Geopolityczne zawirowania nie zatrzymają zielonej transformacji

Rosyjska agresja na Ukrainę w krótkim terminie może spowolnić dekarbonizację europejskiej gospodarki. Natomiast w długim terminie może ją nawet przyspieszyć. Bez niej kryzys energetyczny i klimatyczny jeszcze się pogłębi.

Publikacja: 21.09.2022 05:00

Węgiel, gaz i ropa występują na świecie w ograniczonej ilości. Sama zmiana przyzwyczajeń w używaniu

Węgiel, gaz i ropa występują na świecie w ograniczonej ilości.

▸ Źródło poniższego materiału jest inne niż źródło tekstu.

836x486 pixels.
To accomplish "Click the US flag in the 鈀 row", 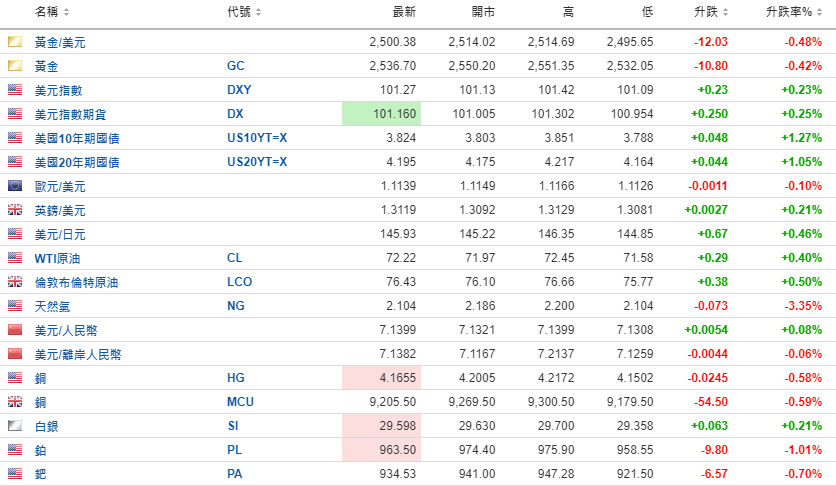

Sama zmiana przyzwyczajeń w używaniu energii pozwala ograniczyć jej koszty od 5 do 15 proc.

Foto: Fot. Shutterstock

Rozwój OZE, technologii wodorowej i jądrowej przekłada się na systematyczny spadek zapotrzebowania n

Rozwój OZE, technologii wodorowej i jądrowej przekłada się na systematyczny spadek zapotrzebowania na paliwa kopalne.

Fot. Shutterstock

W 2020 r. ponad połowa całej energii dostępnej w Unii pochodziła z importu, a głównym dostawcą paliw kopalnych była Rosja. Obecny kryzys energetyczny rodzi pytanie, co z realizacją celów europejskiego Zielonego Ładu. Unia Europejska deklaruje, że są aktualne.

Perspektywa krótko- i długoterminowa

Kryzys energetyczny spowodowany przez wojnę może spowolnić dekarbonizację europejskiej gospodarki w krótkim terminie, bo priorytetem dla rządów jest teraz bezpieczeństwo energetyczne i ograniczenie kosztów społecznych kryzysu.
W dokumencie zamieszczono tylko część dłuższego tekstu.